§ **Given exercise**
Tally the lines in the records that contain the string "This", with case counting, and reply with only that number.

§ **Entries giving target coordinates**
--------------------------------------------------

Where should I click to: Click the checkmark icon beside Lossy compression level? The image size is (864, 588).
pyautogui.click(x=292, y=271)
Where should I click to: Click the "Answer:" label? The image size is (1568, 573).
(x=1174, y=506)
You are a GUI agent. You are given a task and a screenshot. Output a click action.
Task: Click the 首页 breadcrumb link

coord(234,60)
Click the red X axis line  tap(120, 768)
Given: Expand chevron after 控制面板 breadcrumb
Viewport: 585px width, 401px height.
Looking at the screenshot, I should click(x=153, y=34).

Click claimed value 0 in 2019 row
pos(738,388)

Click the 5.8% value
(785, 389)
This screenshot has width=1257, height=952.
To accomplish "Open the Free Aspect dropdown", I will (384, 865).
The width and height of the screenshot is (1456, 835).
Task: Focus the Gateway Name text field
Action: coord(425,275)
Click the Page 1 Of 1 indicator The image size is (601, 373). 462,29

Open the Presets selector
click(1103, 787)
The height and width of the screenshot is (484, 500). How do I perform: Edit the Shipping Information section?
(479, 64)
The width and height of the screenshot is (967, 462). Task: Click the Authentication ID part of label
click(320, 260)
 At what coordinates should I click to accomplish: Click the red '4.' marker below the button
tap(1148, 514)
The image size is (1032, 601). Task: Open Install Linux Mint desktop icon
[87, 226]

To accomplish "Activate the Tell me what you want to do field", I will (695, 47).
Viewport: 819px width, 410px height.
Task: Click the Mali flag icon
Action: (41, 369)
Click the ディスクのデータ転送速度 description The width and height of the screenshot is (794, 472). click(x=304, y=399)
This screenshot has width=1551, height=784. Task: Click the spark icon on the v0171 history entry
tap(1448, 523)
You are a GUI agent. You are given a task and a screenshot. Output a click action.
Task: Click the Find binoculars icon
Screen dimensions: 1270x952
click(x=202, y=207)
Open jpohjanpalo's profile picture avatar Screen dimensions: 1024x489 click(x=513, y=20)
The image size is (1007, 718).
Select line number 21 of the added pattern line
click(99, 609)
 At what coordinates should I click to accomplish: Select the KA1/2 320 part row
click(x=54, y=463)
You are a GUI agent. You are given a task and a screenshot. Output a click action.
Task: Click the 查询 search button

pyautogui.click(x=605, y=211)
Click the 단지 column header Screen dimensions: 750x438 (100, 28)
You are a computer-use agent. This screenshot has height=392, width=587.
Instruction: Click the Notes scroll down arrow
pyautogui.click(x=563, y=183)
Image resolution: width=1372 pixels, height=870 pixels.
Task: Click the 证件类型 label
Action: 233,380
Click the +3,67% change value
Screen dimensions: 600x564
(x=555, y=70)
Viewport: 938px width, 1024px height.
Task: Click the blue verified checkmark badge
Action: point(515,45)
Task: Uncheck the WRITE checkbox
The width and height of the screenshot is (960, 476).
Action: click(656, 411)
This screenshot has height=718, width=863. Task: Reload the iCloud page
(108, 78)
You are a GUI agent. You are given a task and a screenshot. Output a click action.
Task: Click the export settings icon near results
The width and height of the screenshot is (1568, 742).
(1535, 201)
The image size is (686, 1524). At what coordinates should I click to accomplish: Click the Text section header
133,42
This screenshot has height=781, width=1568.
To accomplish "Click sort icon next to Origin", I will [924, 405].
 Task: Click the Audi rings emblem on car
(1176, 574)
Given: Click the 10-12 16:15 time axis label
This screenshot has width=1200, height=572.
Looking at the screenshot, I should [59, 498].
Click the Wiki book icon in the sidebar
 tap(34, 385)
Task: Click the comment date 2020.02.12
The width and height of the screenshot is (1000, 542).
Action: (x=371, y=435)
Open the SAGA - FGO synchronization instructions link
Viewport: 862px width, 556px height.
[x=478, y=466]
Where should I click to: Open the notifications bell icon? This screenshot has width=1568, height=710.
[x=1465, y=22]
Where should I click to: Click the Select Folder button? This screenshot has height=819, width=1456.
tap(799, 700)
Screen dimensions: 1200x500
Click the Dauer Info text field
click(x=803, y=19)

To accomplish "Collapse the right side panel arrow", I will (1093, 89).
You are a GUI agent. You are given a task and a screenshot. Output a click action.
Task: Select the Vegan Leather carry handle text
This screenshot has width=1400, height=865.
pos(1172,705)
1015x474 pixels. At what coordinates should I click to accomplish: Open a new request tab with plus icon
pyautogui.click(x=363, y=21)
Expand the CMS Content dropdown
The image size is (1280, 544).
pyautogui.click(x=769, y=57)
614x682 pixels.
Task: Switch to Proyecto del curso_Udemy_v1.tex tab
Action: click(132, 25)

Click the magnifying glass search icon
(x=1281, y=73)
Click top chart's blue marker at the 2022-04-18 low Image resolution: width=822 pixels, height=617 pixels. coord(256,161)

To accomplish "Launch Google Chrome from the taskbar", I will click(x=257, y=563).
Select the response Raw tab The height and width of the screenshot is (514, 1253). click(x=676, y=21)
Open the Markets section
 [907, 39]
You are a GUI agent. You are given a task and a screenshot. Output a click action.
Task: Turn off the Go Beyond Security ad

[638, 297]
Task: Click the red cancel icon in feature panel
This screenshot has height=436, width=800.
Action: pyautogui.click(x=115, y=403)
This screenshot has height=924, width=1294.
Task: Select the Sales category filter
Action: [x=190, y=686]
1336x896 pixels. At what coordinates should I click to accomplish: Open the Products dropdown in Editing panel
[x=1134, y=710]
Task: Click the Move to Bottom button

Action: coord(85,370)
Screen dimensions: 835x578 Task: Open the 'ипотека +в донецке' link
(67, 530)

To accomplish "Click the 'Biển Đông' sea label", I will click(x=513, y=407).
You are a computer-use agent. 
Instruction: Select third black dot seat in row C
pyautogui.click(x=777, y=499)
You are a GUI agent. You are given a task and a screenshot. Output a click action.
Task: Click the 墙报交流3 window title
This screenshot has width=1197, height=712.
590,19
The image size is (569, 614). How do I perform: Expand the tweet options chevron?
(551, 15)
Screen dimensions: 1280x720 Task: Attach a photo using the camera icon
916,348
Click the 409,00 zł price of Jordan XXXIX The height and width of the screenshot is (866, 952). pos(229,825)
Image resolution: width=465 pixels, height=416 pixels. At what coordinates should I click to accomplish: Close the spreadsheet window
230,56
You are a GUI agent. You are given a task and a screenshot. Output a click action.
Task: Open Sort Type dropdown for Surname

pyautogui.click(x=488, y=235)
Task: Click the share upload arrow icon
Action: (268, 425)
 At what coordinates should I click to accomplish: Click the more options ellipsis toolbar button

--------------------------------------------------

§ **Answer in full**
12